À ce silence politique fait écho un tout aussi impressionnant silence médiatique. Arrêtons-nous un instant sur cette extravagance dans l'extravagant : l'épouse de Frédéric Veaux, Véronique Malbec, est une des neuf membres du Conseil constitutionnel. Sans intenter à cette magistrate (ex-directrice de cabinet d'Éric Dupond-Moretti) un quelconque procès, cette situation pourrait être simplement "relevée" par les journalistes politiques, habituellement si friands de la moindre rumeur de couloir de ministère. Or, à l'heure où j'écris, le fait n'a  pas été, ne serait-ce que mentionné, dans les articles consacrés à l'épisode. De même, l'épreuve de force vraisemblable entre Macron et Borne d'une part (qui n'étaient pas "dans la boucle" de relecture de l'interview de Frédéric Veaux), et Gérald Darmanin ne fait pas l'objet des investigations politiques habituelles.  Les éditocrates sont à la piscine.

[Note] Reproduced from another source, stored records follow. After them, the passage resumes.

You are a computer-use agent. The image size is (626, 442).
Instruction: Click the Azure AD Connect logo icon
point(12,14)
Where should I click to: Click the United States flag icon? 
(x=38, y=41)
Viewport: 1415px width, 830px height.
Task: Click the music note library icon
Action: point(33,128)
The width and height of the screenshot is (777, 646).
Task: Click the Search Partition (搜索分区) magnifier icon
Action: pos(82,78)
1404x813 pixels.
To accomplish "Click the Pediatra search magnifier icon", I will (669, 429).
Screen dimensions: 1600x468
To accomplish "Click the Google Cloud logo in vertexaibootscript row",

Mais le plus inquiétant est moins ce que l'on a entendu, que ce que l'on n'a pas entendu :  ni le chef de l'État, ni le ministre de la Justice, ni la première ministre, ni aucun responsable de la minorité présidentielle n'ont riposté d'aucune manière à la revendication factieuse du ministre de l'Intérieur et des deux chefs policiers, tous se contentant de rappeler rituellement qu'il fallait "laisser la justice faire son travail". "Nul, en République, n'est au-dessus de la loi", a rappelé tout aussi rituellement Emmanuel Macron. Significative de l'apathie gouvernementale, cette molle réponse d'Élisabeth Borne, mollement interrogée par Neila Latrous sur BFMTV.

On ne comprend que trop bien ce silence.  Du mouvement des Gilets jaunes aux récentes émeutes, en passant par la protestation contre la réforme des retraites, ce pouvoir, faible et minoritaire, n'a résisté à ses oppositions de droite et de gauche que grâce au concours de la police. Des grotesques arrêtés anti-casseroles, à l'impunité policière garantie par cette blague nommée IGPN, la police a conquis d'impressionnantes marges de liberté.

Aujourd'hui tétanisé, le pouvoir souhaite avant tout mettre fin à la contagion de la fronde policière, qui s'est manifestée sous la forme d'arrêts maladie de complaisance (accessoirement, on n'a pas entendu non plus le nouveau ministre de la Santé s'inquiéter de cette complaisance, mais on n'est plus à ça près). Les extravagantes revendications de la police sont ainsi entrées dans le débat public. On en discute sur les plateaux. On va peut-être en discuter à l'Assemblée. Elles élargissent ce qu'on appelle "la fenêtre d'Overton" (ensemble des opinions considérées comme plus ou moins acceptables dans l'espace public). Si à l'automne, une loi devait plus ou moins exempter les policiers de détention provisoire, le pouvoir pourrait, en revanche, se flatter d'avoir courageusement rejeté la revendication de tribunaux spécialisés.

Aux journalistes, s'impose une question : quels mots poser sur cette situation, sur ce régime qui tremble devant sa police ? Régime policier, démocratie illibérale, pré-fascisme, fascisme tout court?  "Le problème avec les emplois du mot fascisme contraints de coller parfaitement à la situation du moment et à elle seulement, c’est qu’avant l’heure c’est pas l’heure, mais qu’après l’heure c’est trop tard", analyse judicieusement Frédéric Lordon. "On ne dirait pas sans abus que le macronisme en tant que tel est un fascisme. On peut en revanche affirmer avec certitude qu’il aura tout installé, et tout préparé [...] et aura déposé une épaisse et confortable couche de fumier. Tout va y pousser avec une déconcertante facilité". Sous nos yeux.